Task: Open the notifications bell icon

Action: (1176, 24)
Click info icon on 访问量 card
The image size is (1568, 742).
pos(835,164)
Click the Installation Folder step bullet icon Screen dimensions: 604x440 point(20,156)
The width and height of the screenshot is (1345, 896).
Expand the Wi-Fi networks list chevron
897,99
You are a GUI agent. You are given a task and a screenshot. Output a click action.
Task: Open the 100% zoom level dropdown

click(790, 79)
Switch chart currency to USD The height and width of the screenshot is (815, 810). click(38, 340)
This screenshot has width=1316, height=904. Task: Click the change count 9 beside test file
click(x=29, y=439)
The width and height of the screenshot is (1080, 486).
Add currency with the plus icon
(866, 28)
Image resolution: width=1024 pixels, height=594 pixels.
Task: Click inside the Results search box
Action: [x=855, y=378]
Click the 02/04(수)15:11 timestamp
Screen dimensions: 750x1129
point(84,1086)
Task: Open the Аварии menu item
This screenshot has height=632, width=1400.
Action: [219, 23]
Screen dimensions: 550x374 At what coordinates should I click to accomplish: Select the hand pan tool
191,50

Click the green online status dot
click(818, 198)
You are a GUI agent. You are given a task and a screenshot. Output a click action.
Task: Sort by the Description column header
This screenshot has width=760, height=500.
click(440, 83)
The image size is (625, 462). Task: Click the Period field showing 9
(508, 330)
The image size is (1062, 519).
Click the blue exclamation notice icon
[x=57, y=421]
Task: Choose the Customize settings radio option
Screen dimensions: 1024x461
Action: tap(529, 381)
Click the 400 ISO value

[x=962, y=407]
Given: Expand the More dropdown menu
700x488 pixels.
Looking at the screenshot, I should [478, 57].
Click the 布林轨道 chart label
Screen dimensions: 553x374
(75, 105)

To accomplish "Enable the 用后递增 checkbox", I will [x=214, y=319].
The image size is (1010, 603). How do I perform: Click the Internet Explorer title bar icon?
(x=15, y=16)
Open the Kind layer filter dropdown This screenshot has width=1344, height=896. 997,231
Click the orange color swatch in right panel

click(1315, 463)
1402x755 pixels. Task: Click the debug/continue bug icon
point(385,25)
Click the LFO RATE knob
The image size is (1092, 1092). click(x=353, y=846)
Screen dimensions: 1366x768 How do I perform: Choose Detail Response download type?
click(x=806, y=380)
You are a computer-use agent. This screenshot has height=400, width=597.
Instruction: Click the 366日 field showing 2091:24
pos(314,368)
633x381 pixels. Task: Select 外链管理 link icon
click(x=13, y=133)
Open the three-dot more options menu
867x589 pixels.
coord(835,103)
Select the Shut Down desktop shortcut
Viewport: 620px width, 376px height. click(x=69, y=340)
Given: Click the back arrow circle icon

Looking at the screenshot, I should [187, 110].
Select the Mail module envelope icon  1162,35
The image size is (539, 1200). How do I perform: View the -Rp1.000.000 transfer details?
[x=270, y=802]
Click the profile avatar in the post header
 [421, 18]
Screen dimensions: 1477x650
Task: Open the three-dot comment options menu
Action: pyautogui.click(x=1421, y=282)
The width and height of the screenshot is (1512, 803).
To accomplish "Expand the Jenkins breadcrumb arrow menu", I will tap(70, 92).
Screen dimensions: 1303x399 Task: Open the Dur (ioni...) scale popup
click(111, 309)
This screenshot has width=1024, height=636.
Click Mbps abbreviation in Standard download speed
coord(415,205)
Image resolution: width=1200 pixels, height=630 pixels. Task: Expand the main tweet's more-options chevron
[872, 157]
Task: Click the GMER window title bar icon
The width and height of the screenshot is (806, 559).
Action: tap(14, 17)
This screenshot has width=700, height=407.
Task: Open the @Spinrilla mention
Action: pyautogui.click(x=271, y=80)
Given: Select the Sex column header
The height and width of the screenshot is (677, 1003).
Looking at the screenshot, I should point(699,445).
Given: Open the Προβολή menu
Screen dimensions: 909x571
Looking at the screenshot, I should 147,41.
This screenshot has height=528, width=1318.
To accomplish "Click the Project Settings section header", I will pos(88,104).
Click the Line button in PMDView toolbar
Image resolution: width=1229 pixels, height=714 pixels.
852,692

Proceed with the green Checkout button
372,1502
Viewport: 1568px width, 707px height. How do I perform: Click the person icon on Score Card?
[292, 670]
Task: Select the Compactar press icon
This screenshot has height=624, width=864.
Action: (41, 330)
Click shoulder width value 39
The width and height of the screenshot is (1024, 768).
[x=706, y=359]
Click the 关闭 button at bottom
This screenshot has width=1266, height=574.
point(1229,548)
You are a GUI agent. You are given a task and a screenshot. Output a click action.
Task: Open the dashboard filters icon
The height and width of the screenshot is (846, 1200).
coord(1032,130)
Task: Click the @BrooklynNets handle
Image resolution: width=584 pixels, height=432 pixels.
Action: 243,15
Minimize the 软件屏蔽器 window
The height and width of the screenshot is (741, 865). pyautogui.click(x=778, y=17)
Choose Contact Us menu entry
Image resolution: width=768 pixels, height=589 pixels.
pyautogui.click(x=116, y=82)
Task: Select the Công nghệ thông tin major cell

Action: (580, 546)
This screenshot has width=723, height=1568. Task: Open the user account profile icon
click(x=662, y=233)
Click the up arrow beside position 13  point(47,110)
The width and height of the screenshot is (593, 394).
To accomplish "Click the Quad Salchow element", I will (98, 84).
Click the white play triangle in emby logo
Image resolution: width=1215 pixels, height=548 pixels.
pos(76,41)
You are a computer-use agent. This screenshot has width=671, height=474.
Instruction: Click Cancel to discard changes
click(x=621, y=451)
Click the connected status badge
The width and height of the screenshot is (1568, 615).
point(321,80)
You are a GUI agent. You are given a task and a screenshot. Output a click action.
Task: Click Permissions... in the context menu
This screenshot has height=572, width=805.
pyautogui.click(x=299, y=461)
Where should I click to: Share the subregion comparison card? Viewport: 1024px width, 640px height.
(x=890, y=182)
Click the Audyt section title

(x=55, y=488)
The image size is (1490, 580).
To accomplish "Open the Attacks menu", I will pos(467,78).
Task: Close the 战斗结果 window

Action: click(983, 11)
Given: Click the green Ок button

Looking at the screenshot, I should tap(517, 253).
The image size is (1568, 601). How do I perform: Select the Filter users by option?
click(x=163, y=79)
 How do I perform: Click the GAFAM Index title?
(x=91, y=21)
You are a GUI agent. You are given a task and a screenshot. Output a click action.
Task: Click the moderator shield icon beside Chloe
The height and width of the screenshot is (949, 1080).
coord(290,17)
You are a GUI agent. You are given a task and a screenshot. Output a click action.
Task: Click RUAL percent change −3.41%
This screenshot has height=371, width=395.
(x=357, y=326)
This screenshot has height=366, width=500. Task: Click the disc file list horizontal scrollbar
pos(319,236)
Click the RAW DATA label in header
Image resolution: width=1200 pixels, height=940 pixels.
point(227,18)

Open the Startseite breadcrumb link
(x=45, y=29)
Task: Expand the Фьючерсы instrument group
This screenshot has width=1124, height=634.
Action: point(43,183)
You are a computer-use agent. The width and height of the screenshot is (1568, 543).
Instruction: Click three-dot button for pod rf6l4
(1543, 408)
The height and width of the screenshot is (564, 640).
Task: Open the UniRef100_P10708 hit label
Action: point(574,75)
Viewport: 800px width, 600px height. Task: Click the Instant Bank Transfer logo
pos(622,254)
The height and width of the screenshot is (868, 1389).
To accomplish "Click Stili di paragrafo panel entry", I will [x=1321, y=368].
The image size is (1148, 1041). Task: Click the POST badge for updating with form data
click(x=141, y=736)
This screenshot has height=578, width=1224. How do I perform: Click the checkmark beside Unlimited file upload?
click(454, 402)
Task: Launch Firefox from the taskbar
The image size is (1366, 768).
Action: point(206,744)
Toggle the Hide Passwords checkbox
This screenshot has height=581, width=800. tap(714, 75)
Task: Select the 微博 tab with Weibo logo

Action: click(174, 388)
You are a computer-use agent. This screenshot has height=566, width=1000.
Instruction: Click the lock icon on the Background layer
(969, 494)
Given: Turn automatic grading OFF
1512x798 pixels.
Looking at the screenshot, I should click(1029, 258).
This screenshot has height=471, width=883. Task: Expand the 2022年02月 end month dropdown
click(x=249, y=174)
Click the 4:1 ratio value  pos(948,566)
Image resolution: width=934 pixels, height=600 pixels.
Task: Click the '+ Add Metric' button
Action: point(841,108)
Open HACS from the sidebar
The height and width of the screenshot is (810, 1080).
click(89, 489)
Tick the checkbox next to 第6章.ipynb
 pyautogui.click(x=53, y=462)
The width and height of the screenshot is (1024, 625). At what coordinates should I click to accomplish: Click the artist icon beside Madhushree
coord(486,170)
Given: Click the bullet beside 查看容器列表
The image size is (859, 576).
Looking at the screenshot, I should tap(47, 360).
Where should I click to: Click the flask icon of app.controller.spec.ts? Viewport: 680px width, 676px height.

■ ■ ■ ■

» PROBLEM DETAILS
Work out how many lines in the entries contain "column" and give that number alone.

» TASK OUTPUT
2